Im Folgenden gehen wir Schritt für Schritt durch die Installation von Portainer auf einem VPS, zeigen die wichtigsten Funktionen, die Einrichtung von HTTPS per Traefik, das User-Management, Backup-Strategien und einen Vergleich mit Alternativen wie Dockge, Yacht und Kubernetes-Dashboards.
Portainer vs. Dockge, Yacht und Kubernetes Dashboards
Portainer ist nicht die einzige Docker-Web-UI auf dem Markt. Ein Blick auf die Alternativen hilft bei der Entscheidung:
Dockge ist ein relativ neues Open-Source-Tool, das sich stark auf docker-compose.yml-Dateien (Stacks) konzentriert. Es bietet einen hübschen Editor mit Syntax-Highlighting und eignet sich besonders zum schnellen Editieren von Compose-Dateien. Im Vergleich zu Portainer fehlt Dockge aber die Tiefe: Kein integriertes Image-Management, keine detaillierten Volume- und Network-Ansichten, kein Multi-Host-Support und kein RBAC (Role-Based Access Control). Dockge ist eher ein schlanker Stack-Editor, Portainer ein vollwertiges Management-Panel.

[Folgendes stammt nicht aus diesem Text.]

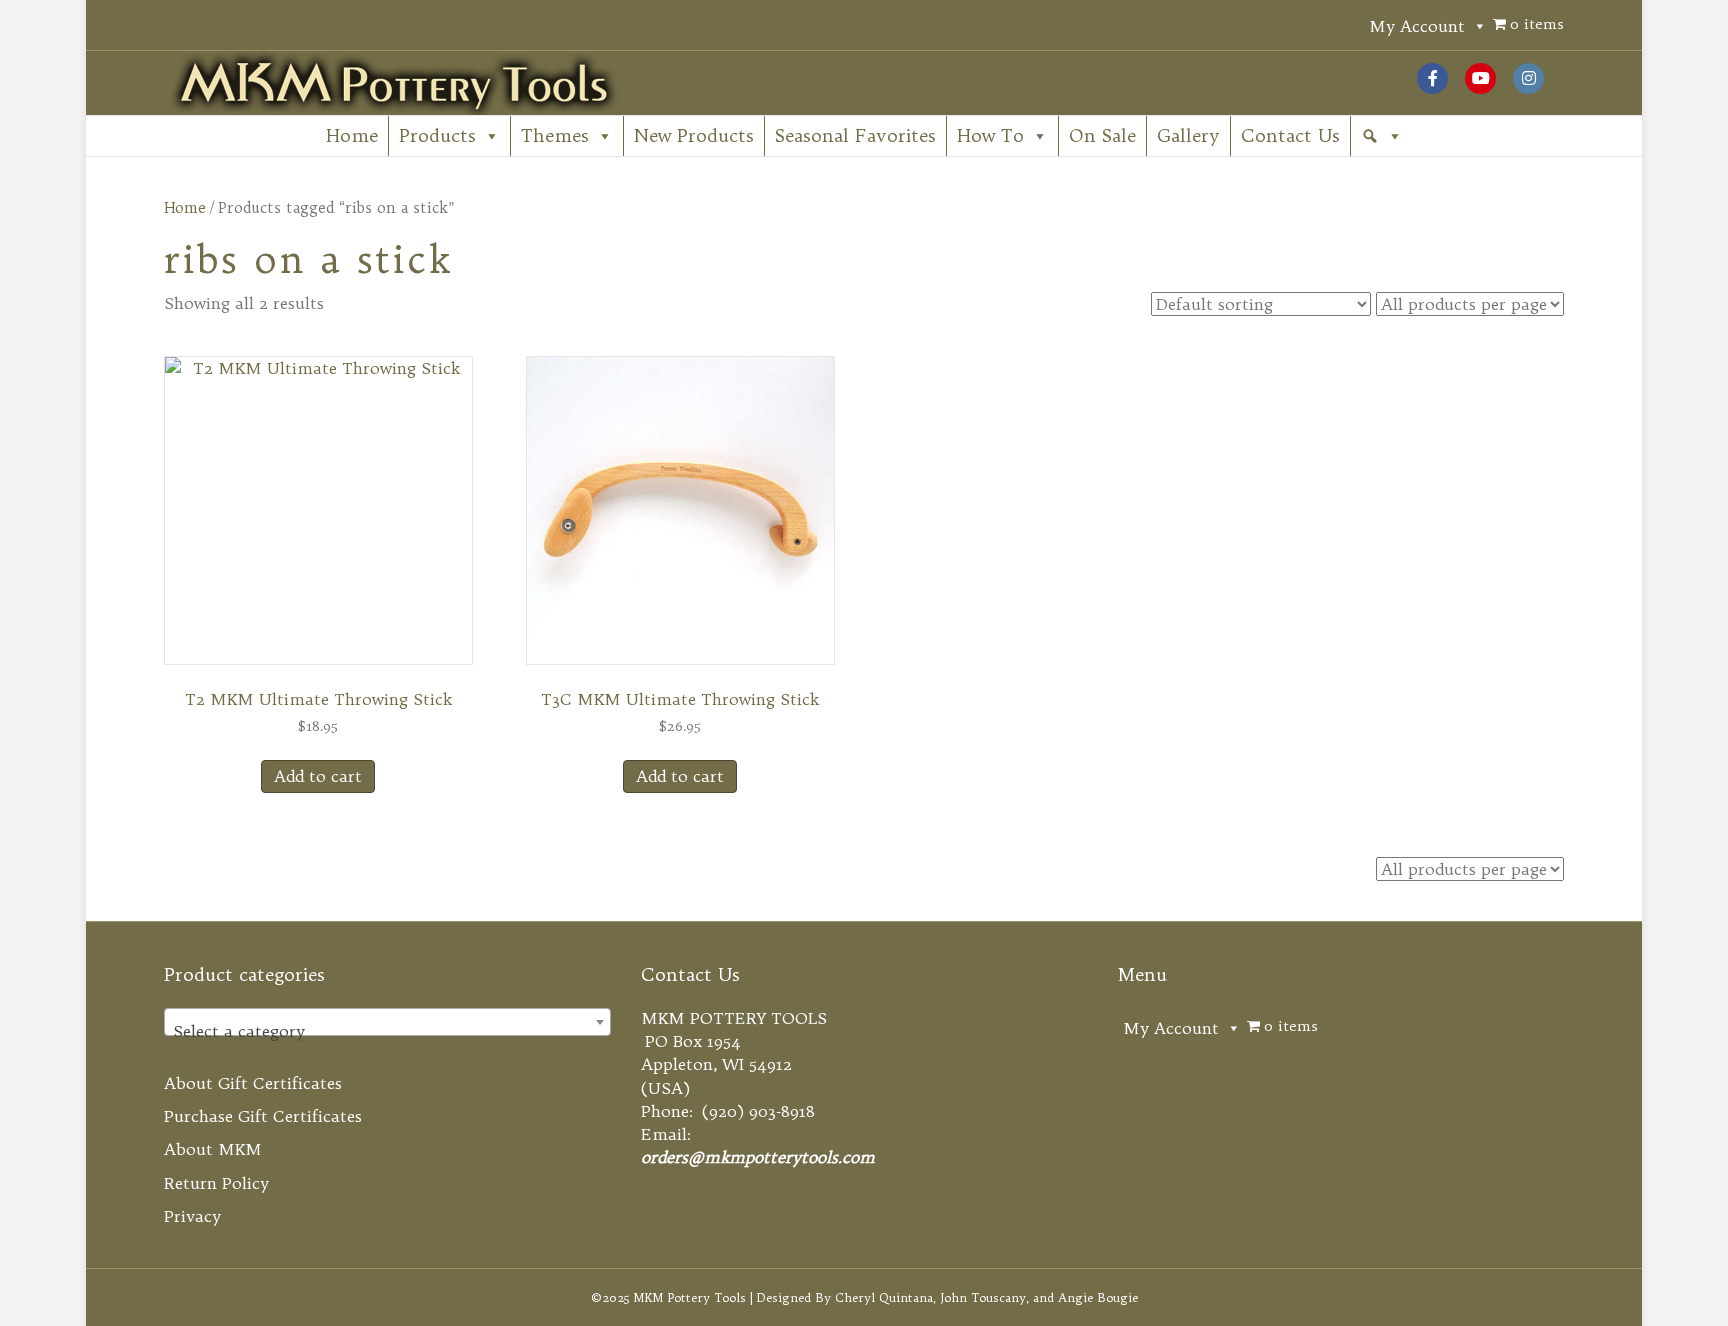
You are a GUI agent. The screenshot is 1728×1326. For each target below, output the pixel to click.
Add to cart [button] (318, 776)
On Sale (1102, 135)
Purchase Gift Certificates (263, 1116)
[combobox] (387, 1022)
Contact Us (1290, 135)
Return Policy (216, 1183)
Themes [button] (555, 135)
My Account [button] (1417, 26)
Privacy (192, 1216)
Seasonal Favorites (855, 135)
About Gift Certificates (253, 1083)
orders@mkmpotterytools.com (758, 1157)
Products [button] (437, 135)
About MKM (213, 1149)
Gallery (1188, 135)
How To (990, 135)
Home (352, 135)
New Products (694, 135)
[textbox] (387, 1031)
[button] (1382, 136)
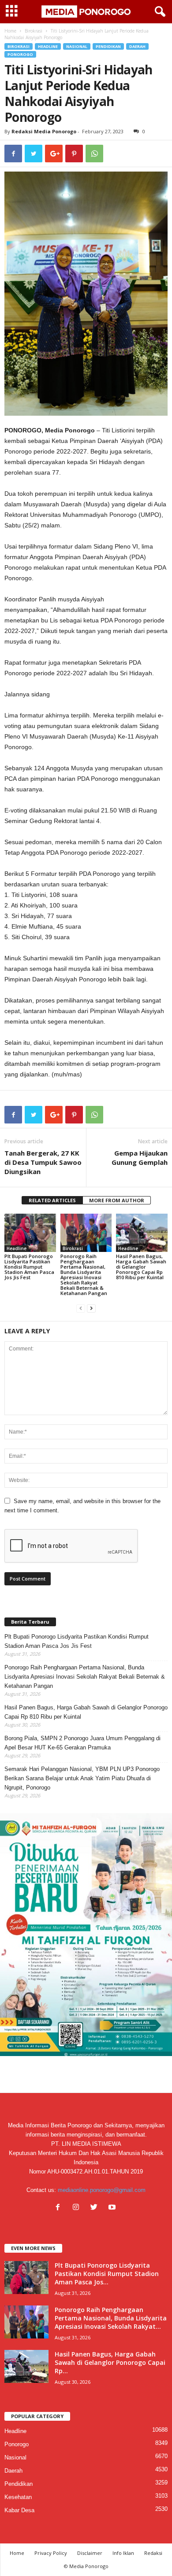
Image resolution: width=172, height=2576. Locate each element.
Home (10, 31)
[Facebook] (60, 2208)
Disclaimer (89, 2553)
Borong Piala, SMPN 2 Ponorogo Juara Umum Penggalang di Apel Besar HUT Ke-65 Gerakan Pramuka (82, 1743)
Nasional (76, 46)
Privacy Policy (50, 2553)
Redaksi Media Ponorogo (43, 131)
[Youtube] (113, 2208)
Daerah (137, 46)
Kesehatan (18, 2497)
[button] (158, 12)
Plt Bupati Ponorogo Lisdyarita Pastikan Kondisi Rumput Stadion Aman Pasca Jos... (107, 2273)
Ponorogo (20, 54)
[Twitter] (96, 2208)
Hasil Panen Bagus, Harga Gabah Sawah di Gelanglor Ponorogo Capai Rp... (110, 2362)
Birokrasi (33, 31)
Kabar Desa (19, 2510)
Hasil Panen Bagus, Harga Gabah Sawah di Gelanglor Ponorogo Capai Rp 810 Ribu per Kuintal (141, 1267)
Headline (48, 46)
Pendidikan (108, 46)
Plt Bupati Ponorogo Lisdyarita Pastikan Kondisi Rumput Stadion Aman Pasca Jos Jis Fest (29, 1267)
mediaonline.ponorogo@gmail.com (102, 2190)
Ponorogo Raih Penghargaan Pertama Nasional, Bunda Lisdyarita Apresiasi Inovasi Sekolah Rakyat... (111, 2318)
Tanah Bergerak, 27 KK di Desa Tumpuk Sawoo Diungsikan (43, 1162)
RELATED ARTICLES (52, 1200)
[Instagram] (78, 2208)
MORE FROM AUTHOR (116, 1200)
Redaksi (153, 2553)
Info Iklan (123, 2553)
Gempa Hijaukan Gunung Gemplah (140, 1158)
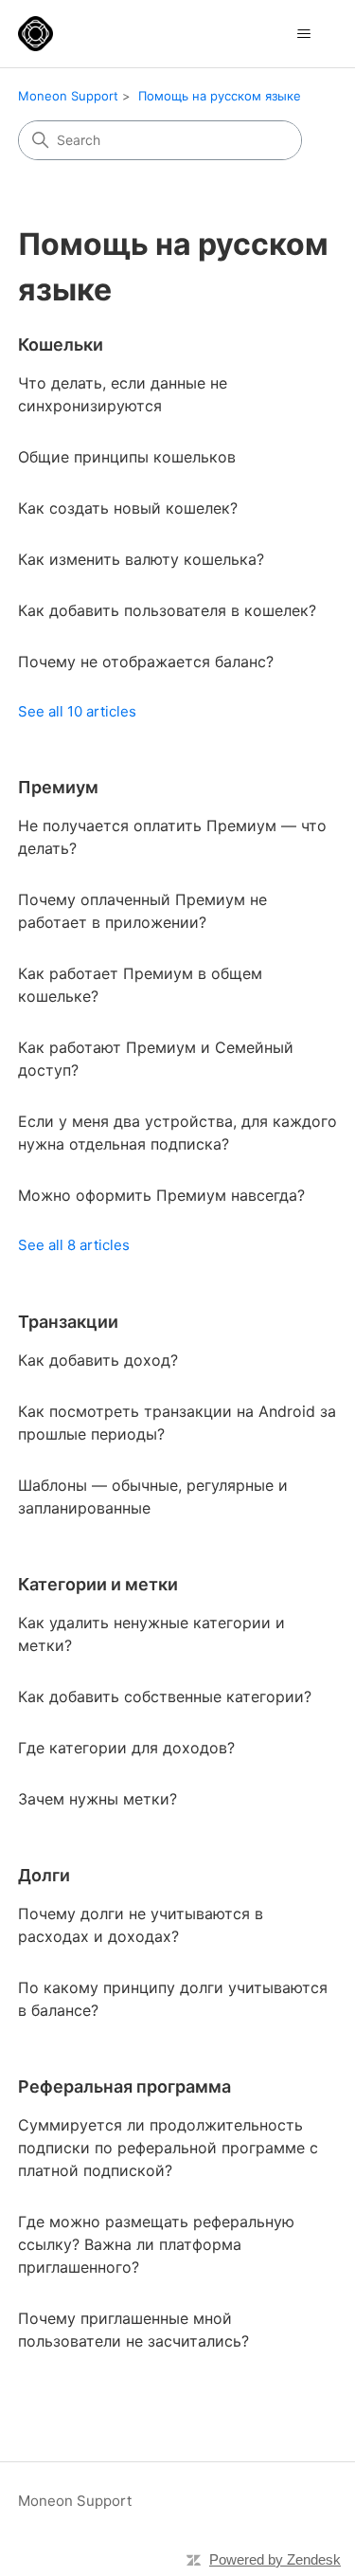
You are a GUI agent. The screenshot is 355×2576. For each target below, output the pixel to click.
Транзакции (68, 1322)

Yacht ist eine weitere schlanke Docker-Web-UI mit Fokus auf Templates und App-Templates. Yacht wirkt moderner und minimalistischer, wird aber von einer deutlich kleineren Community betreut und hat weniger Features als Portainer. Wer nur einfache Container starten und stoppen möchte, fährt mit Yacht gut – für ernsthafte Server-Verwaltung ist Portainer die ausgereiftere Wahl.
Kubernetes Dashboards wie das offizielle Kubernetes Dashboard, Lens oder Octant sind für Kubernetes-Cluster optimiert. Wer K3s auf dem VPS betreibt, erhält dort natürlich eine mächtige Oberfläche für Pods, Deployments, Services und Ingresses. Aber Kubernetes ist für den Betrieb weniger Containern (etwa 5–15) massiv überdimensioniert. Portainer ist in diesen Szenarien der klar richtige Ansatz: Es setzt direkt auf der Docker-API auf, ohne die zusätzliche Komplexität eines Orchestrators.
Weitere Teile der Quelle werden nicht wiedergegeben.